After hours of driving wind and pounding rain, the students' yearlong project has arrived in its new home. Each year, students in Studio 804 build a structure - typically a house - but this year they designed and built the 547 Art Center.
Stacy Barnes, a former Lawrence resident and Lawrence Arts Center employee, came home to Greensburg after the tornado and will be its first director.
"To be part of my town's rebuilding, I couldn't imagine not being here," Barnes said. "After living in Lawrence, it's interesting that a Lawrence group is the one building us this arts center."
KU professor Dan Rockhill, the instructor for Studio 804, said moving this building from Lawrence to Greensburg was the longest trek he's ever had to take a building on. It was made longer both in time and distance because the building's seven oversized loads needed the open spaces of remote rural highways.
Still, even with those precautions, the trek wasn't without incident. Rockhill said, however, that the problems were minor.
"I'm delighted everything seems to be intact," he said. "We have a couple of loose pieces, but considering the thousands of pieces we used" that's not bad.
A car of three students followed the trucks from Lawrence to Greensburg, stopping at least twice to reseal parts of the building modules from the weather. At one point, north of Ottawa, Tim Overstreet climbed on top of one of the buildings and nailed down the weather-proof membrane, while being pounded by constant rain.
At another point, west of Council Grove, the students had to resecure some of the temporary siding on the building.
"The weather has been the main obstacle," said Simon Mance, an 804 student who arrived in Greensburg before the convoy finally pulled into town. "A lot of us are really tired, but we can't be tired. We're really excited to be here even if we are tired."
The students plan to have the building complete in time for an unveiling on May 4, one year to the day after the tornado tore the town apart.

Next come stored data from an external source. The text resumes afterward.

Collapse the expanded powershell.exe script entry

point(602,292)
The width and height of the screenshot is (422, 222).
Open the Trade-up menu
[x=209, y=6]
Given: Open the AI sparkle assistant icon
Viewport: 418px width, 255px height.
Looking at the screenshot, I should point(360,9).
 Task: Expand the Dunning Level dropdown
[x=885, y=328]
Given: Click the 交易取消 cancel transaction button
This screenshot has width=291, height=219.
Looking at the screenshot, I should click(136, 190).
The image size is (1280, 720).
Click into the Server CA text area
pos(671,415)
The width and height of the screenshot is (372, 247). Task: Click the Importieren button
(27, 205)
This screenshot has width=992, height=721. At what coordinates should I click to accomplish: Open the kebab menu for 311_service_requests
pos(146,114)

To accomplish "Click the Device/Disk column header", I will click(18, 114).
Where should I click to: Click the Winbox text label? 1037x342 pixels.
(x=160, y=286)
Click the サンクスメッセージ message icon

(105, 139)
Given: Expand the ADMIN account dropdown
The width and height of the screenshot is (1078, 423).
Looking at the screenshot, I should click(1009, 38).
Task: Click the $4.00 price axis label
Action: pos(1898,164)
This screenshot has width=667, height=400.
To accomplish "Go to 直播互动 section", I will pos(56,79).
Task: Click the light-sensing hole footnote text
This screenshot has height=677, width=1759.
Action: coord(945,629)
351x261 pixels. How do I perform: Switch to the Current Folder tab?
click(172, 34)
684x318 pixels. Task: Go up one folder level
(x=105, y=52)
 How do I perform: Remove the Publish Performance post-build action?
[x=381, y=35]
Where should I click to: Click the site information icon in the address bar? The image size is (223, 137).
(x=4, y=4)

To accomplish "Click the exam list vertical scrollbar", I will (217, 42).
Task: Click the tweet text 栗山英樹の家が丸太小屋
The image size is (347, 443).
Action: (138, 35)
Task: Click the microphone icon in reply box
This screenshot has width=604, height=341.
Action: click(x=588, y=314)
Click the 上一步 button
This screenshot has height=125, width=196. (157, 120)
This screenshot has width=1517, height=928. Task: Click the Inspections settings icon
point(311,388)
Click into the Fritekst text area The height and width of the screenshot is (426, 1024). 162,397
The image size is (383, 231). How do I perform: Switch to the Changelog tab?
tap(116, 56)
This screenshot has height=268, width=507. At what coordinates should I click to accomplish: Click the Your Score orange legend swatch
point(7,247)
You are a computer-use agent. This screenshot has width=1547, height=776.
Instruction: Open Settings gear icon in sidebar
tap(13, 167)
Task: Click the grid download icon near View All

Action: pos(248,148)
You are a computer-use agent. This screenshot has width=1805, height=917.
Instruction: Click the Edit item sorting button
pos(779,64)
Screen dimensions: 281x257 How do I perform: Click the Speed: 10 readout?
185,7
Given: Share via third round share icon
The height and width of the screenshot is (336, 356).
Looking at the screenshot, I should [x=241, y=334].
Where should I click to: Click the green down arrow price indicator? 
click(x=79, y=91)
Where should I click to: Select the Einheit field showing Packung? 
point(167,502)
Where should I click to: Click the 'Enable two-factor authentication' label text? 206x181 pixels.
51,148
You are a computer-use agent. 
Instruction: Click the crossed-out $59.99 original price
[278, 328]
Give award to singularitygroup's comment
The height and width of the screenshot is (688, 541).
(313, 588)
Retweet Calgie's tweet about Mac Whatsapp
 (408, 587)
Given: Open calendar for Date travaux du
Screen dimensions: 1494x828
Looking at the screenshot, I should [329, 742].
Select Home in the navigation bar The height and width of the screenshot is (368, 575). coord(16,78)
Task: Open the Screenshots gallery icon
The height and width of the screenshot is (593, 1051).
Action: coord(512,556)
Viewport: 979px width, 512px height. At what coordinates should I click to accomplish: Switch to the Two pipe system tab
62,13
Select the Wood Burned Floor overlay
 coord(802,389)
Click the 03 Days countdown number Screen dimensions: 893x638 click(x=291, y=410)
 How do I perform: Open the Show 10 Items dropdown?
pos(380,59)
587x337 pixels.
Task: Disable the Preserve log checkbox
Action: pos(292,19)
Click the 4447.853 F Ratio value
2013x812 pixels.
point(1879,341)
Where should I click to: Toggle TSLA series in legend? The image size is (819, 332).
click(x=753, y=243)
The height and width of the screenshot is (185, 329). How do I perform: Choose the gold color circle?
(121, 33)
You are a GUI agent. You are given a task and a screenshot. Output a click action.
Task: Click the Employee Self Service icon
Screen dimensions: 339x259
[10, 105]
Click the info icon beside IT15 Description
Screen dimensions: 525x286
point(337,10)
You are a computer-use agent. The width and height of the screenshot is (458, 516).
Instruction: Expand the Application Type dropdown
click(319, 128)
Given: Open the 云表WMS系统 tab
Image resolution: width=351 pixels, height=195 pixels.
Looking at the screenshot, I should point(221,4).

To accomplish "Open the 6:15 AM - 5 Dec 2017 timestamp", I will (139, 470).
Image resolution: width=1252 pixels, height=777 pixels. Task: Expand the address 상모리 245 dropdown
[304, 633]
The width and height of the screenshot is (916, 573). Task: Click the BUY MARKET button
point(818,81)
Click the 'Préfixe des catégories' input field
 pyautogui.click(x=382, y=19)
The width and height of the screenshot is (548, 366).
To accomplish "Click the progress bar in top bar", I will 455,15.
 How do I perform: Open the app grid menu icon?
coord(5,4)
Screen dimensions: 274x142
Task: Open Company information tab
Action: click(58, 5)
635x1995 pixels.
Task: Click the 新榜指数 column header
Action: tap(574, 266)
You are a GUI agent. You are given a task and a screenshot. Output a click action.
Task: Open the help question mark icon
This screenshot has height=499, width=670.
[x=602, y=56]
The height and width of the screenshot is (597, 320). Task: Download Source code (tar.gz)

Between now and then, they will live in dorms at Pratt County Community College and commute 30 minutes to Greensburg every day to work on the building.
"This is just one more sign of progress," Barnes said. "It's just one more sign we're rebuilding."
Barnes said the plan is to take over from the student architects in May and be ready to offer the first classes this summer. Eventually the center will include exhibits, performances and classes.
"We're going to start small and do a few things, but do them well," she said.
That seems to be the theme in Greensburg these days. Though the area surrounding the new art center remains mostly barren, aside from the nearby Big Well - billed as the world's largest hand-dug well, there are signs of rebirth.